+++ INFORMATION PROVIDED +++

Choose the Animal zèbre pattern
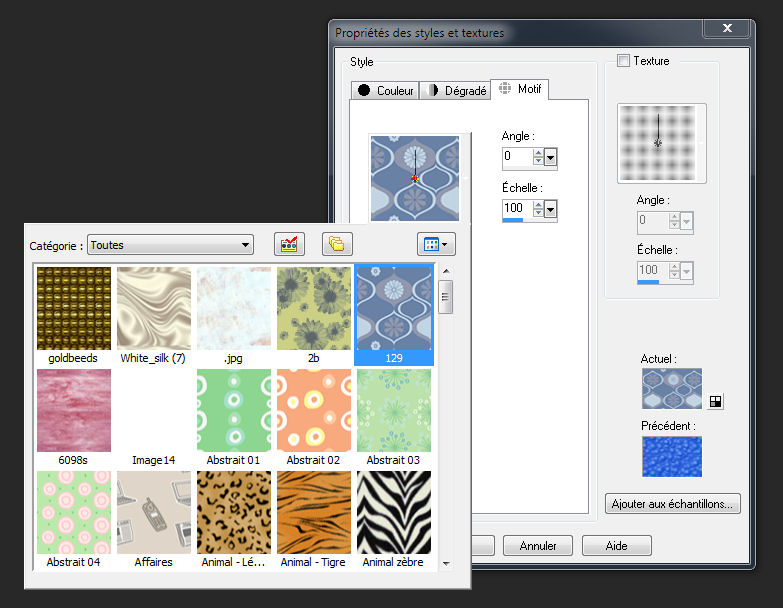 point(393,512)
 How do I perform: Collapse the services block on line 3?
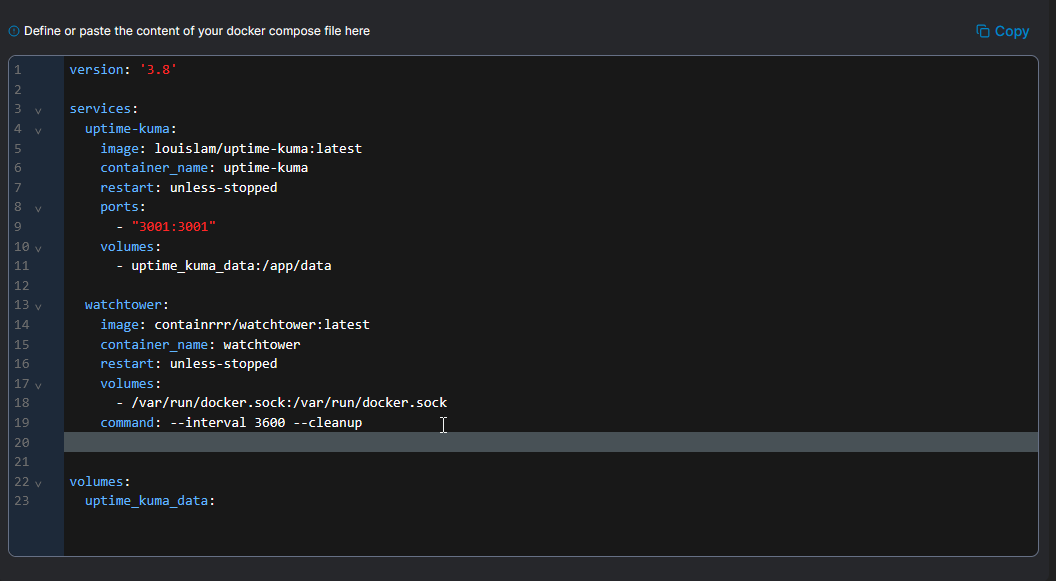coord(38,109)
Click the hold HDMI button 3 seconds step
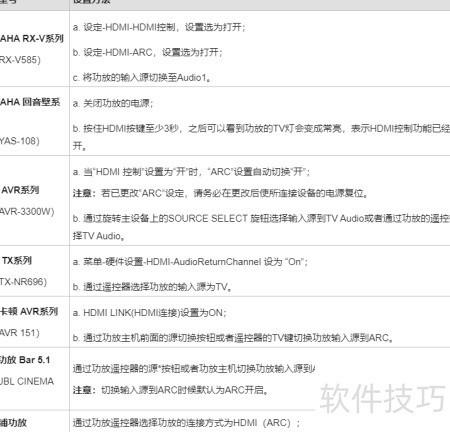Viewport: 450px width, 432px height. point(261,137)
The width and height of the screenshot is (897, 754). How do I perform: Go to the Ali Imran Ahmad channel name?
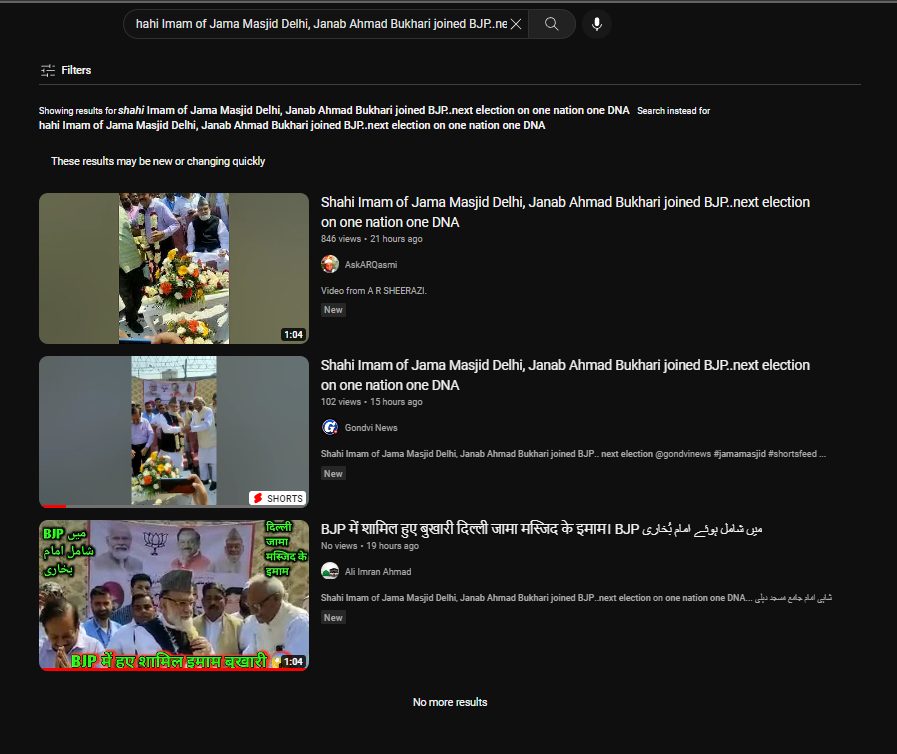(x=378, y=572)
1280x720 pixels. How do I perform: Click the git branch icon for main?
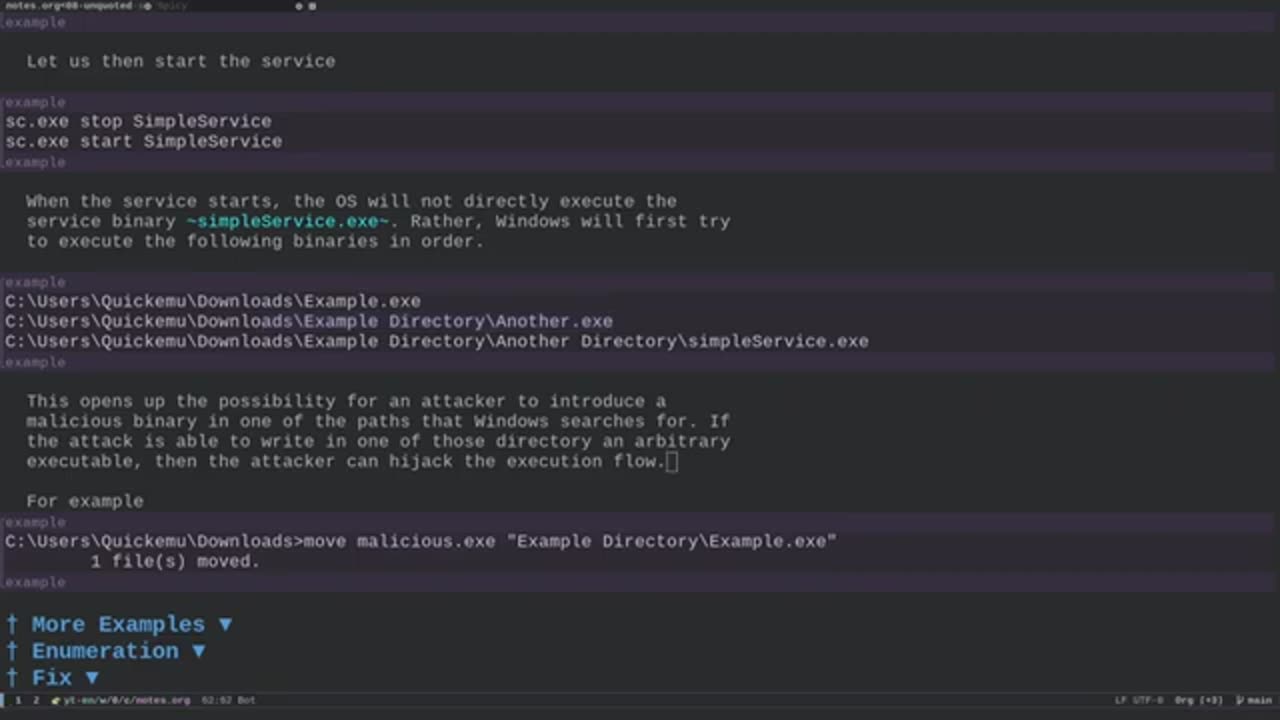(1240, 700)

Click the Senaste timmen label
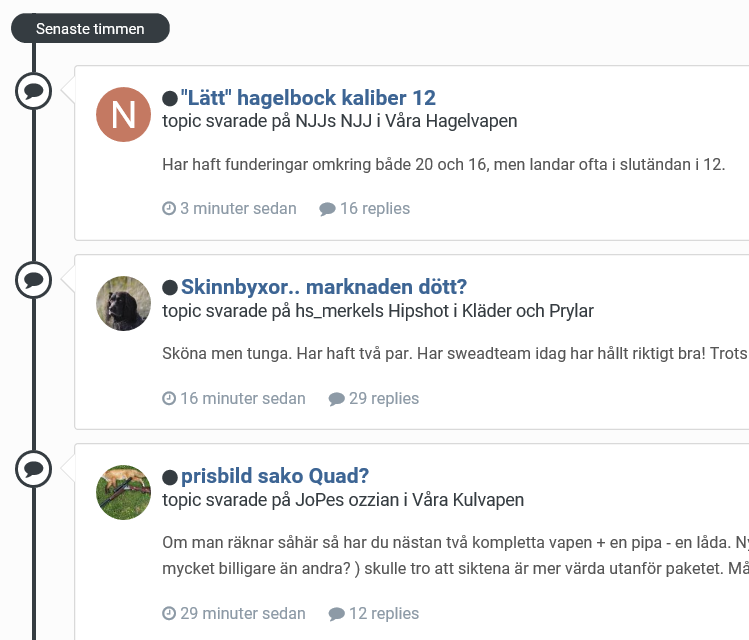pyautogui.click(x=90, y=29)
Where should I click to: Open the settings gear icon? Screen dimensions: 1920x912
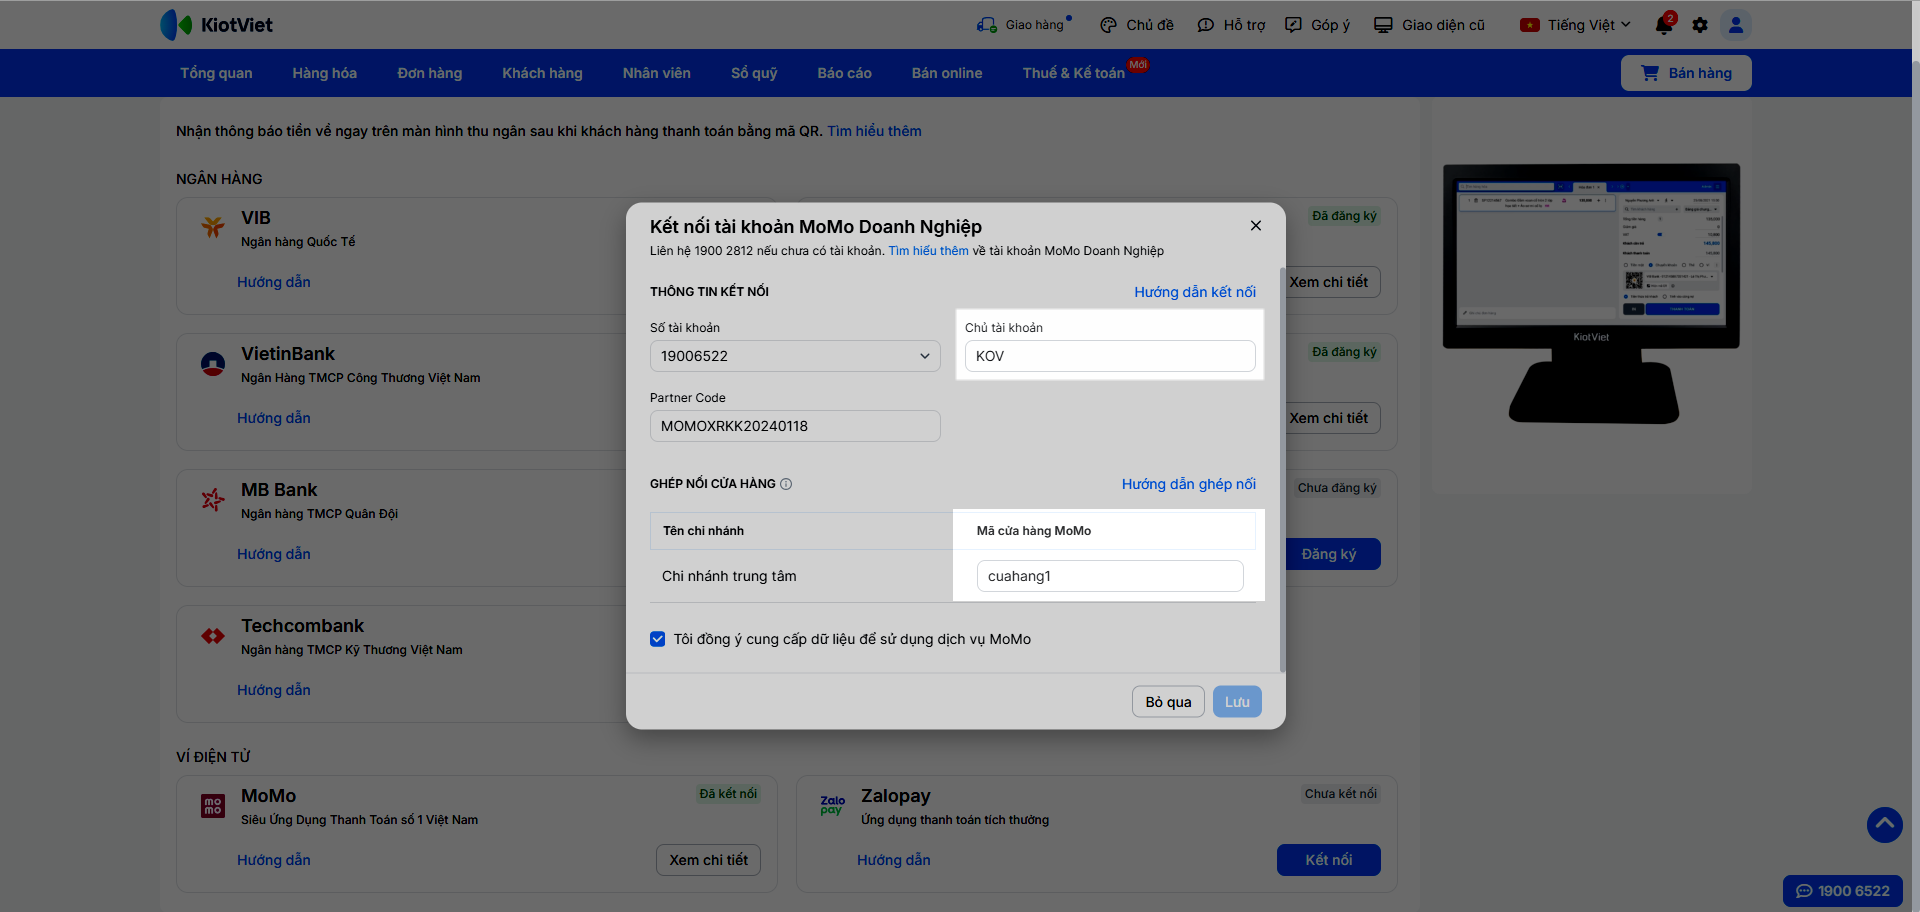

+++

» **PROBLEM**: Each entry should be repeated exactly as it appears; the pictures stay out.

» **ANSWER**:
Choose the Animal zèbre pattern
 point(393,512)
 How do I perform: Collapse the services block on line 3?
coord(38,109)
Click the hold HDMI button 3 seconds step
Viewport: 450px width, 432px height. point(261,137)
The width and height of the screenshot is (897, 754). How do I perform: Go to the Ali Imran Ahmad channel name?
(x=378, y=572)
1280x720 pixels. How do I perform: Click the git branch icon for main?
(1240, 700)

Click the Senaste timmen label
pyautogui.click(x=90, y=29)
Where should I click to: Open the settings gear icon? Screen dimensions: 1920x912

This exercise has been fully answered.